─── Fragmento del documento ───
Después de la escolástica, ninguna otra corriente filosófica ha llegado a tener en Hispanoamérica la importancia que tuvo el positivismo. Por lo que se refiere a la escolástica, su arraigo y vigencia dependieron de la concepción que sobre el mundo y la vida tuvieron los pueblos que conquistaron y colonizaron esta parte de América. La península ibérica, España y Portugal, había venido a ser, en la época del descubrimiento y colonización de América, uno de los últimos baluartes de la concepción del mundo ya en su retirada frente a lo que se ha dado el nombre de modernismo; esta concepción se encontraba encarnada especialmente en Inglaterra. España y Portugal trajeron a estas tierras la religión católica y con ella la filosofía que la justificaba racionalmente. La escolástica, como filosofía organizadora de la mente, vino a completar la obra que el catolicismo realizaba desde el punto de vista religioso y España y Portugal como poder político efectuaban: la colonización de Iberoamérica.

A esta parte de América llegaron también otras corrientes filosóficas, las mismas que en Europa habían ido minando, cuando no destruyendo, la autoridad de la filosofía católica. El cartesianismo, el sensualismo, la ilustración, el eclecticismo, la ideología y el utilitarismo fueron dichas corrientes. Sirviéndose de ellas, los iberoamericanos se fueron enfrentando a la filosofía impuesta por la Colonia y que sentían como tal. Sin embargo, ninguna de estas filosofías llegó a tener la importancia del positivismo. Mientras las demás doctrinas filosóficas ya citadas no jugaron otro papel que el de instrumentos destructivos, útiles para desembarazar paulatinamente a los iberoamericanos de la serie de ideas que les habían impuesto, rompiendo el cerco mental dentro del cual se había pretendido encerrarlos, el positivismo pretendió ser algo más: la doctrina filosófica que reemplazaría a la escolástica. Mientras las otras doctrinas fueron vistas como instrumentos destructivos o de combates, el positivismo fue visto como un instrumento de orden, constructivo. La filosofía positiva trató de ser, en nuestra América independiente, lo que la escolástica había sido en la colonia: un instrumento de orden mental. Quienes enarbolaron esta doctrina trataron de realizar algo que no había sido posible hasta entonces a pesar de la emancipación política: la emancipación mental. El problema de esta emancipación se planteó con mayor dramatismo en la América hispana que en la lusitana.
─── Datos proporcionados ───
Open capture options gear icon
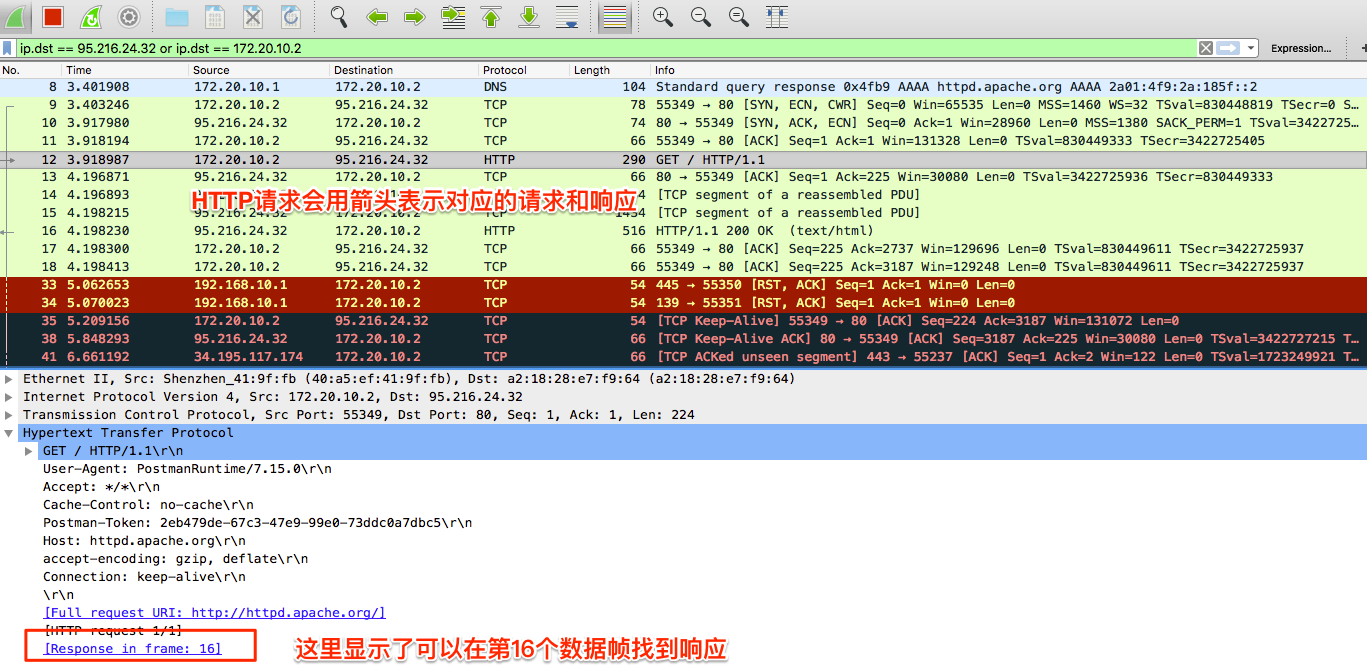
───
─── Datos proporcionados ───
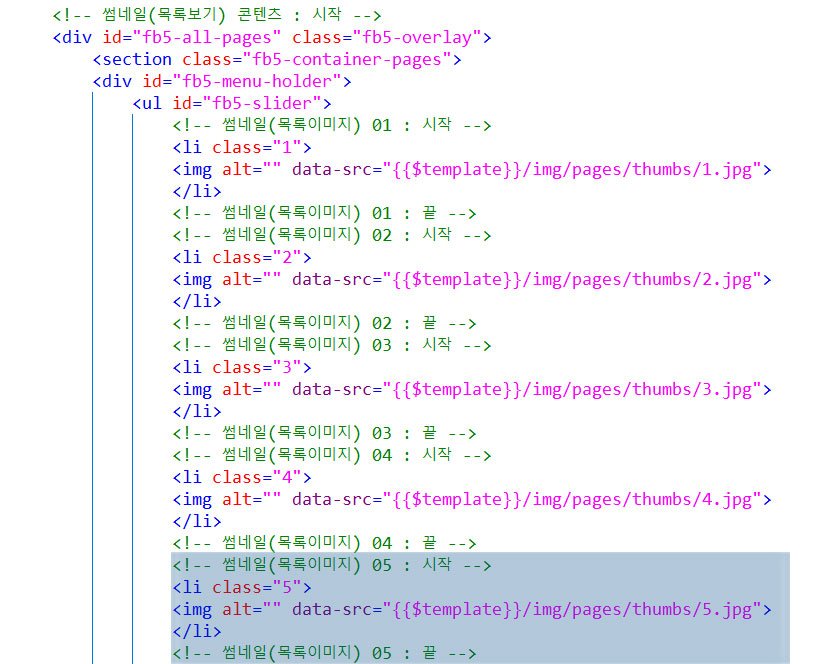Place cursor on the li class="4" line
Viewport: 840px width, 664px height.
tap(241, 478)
───
Actividades
(1) Enumera las corrientes filosóficas que, según el fragmento, llegaron también a esta parte de América y fueron minando la autoridad de la filosofía católica.
(2) Responde con base en el fragmento:
(a) ¿En qué país se encontraba encarnada especialmente la concepción del mundo llamada modernismo?
(b) ¿Qué trajeron España y Portugal a estas tierras?
(c) ¿En qué parte de América se planteó con mayor dramatismo el problema de la emancipación mental?

Respuestas del ejercicio
(1) El cartesianismo, el sensualismo, la ilustración, el eclecticismo, la ideología y el utilitarismo.

(2)
(a) En Inglaterra.
(b) La religión católica y, con ella, la filosofía que la justificaba racionalmente.
(c) En la América hispana.